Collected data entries
========================================================================
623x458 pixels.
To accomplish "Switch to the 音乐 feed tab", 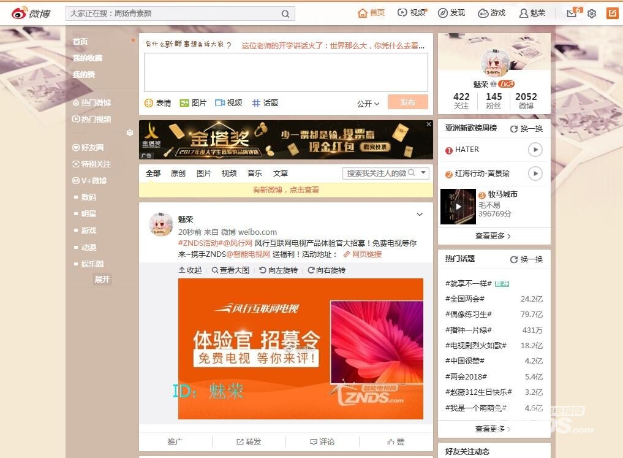I will click(x=255, y=174).
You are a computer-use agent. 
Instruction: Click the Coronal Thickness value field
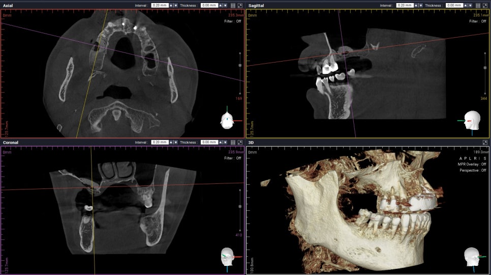click(x=208, y=143)
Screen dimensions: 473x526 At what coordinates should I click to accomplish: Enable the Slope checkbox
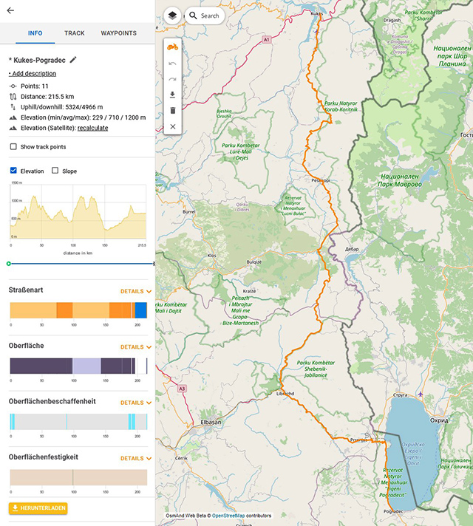click(55, 171)
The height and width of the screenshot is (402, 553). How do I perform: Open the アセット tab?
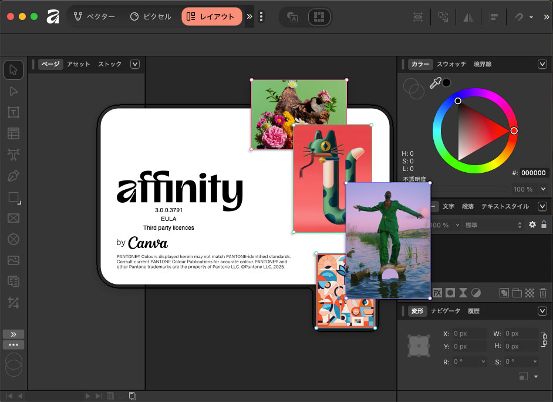tap(79, 64)
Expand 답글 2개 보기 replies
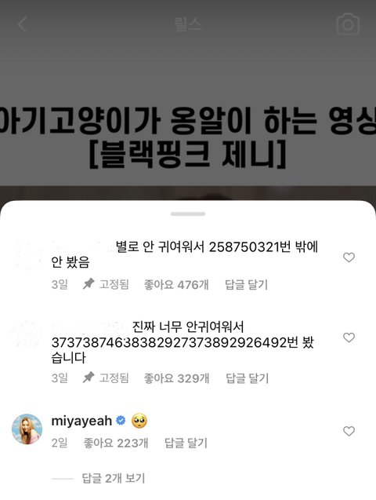Viewport: 376px width, 500px height. coord(114,478)
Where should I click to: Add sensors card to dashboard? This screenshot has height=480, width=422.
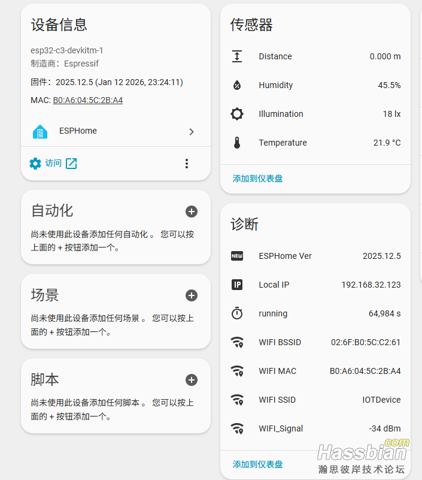257,179
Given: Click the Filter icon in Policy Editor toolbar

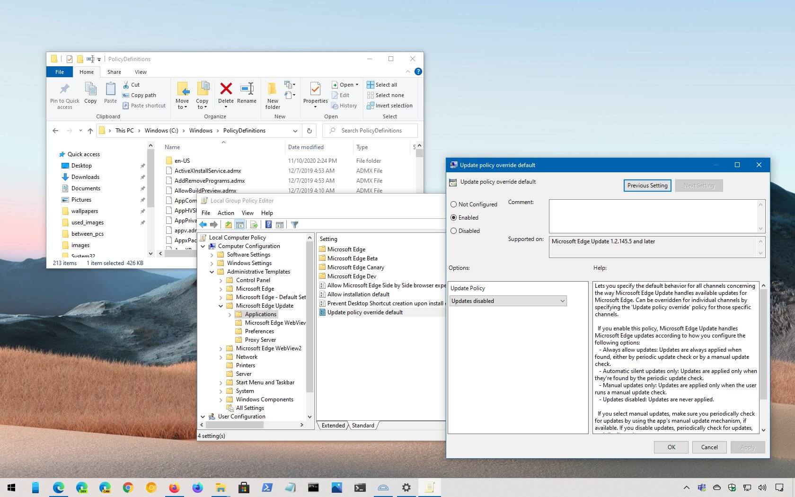Looking at the screenshot, I should [294, 225].
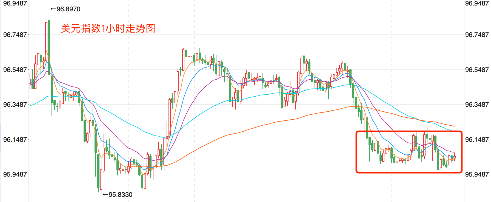Click the 96.5487 label on left axis
The height and width of the screenshot is (202, 491).
pos(15,70)
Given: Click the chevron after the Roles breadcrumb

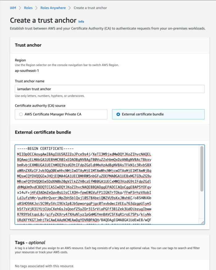Looking at the screenshot, I should [x=36, y=8].
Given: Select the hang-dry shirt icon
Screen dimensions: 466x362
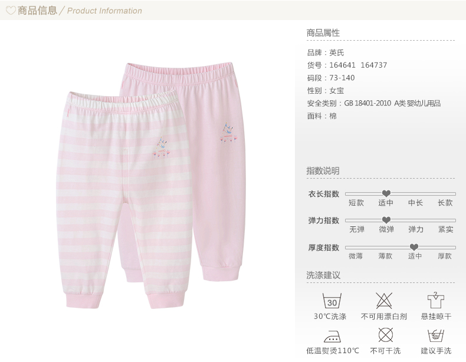Looking at the screenshot, I should pos(436,300).
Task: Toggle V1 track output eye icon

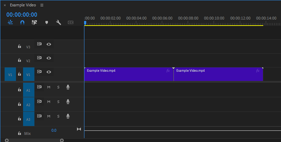Action: 49,72
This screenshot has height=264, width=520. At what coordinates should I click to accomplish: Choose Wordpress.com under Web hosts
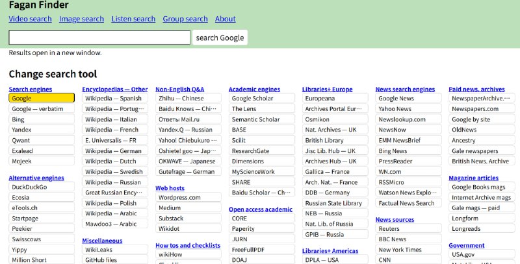click(x=188, y=197)
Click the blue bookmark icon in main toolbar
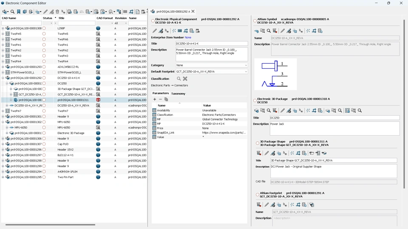The width and height of the screenshot is (408, 229). click(19, 12)
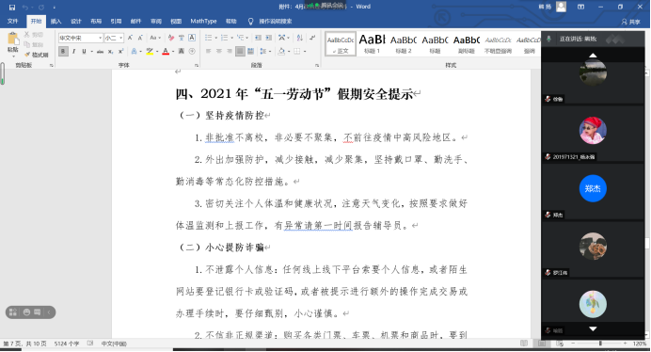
========================================================================
● WORK REQUEST
Beginning at the line that contains "Given: Click the Filter", give the remaining lines of the records again exactly, through the last one. Leave out pictures.

● SOLUTION BELOW
Given: Click the Filter icon in Policy Editor toolbar

Looking at the screenshot, I should [294, 225].
Click the 96.5487 label on left axis
The height and width of the screenshot is (202, 491).
pos(15,70)
Given: Click the chevron after the Roles breadcrumb

Looking at the screenshot, I should [x=36, y=8].
Given: Select the hang-dry shirt icon
Screen dimensions: 466x362
Looking at the screenshot, I should pos(436,300).
Task: Toggle V1 track output eye icon

Action: 49,72
This screenshot has height=264, width=520. At what coordinates should I click to accomplish: Choose Wordpress.com under Web hosts
click(x=188, y=197)
Click the blue bookmark icon in main toolbar
The width and height of the screenshot is (408, 229). click(19, 12)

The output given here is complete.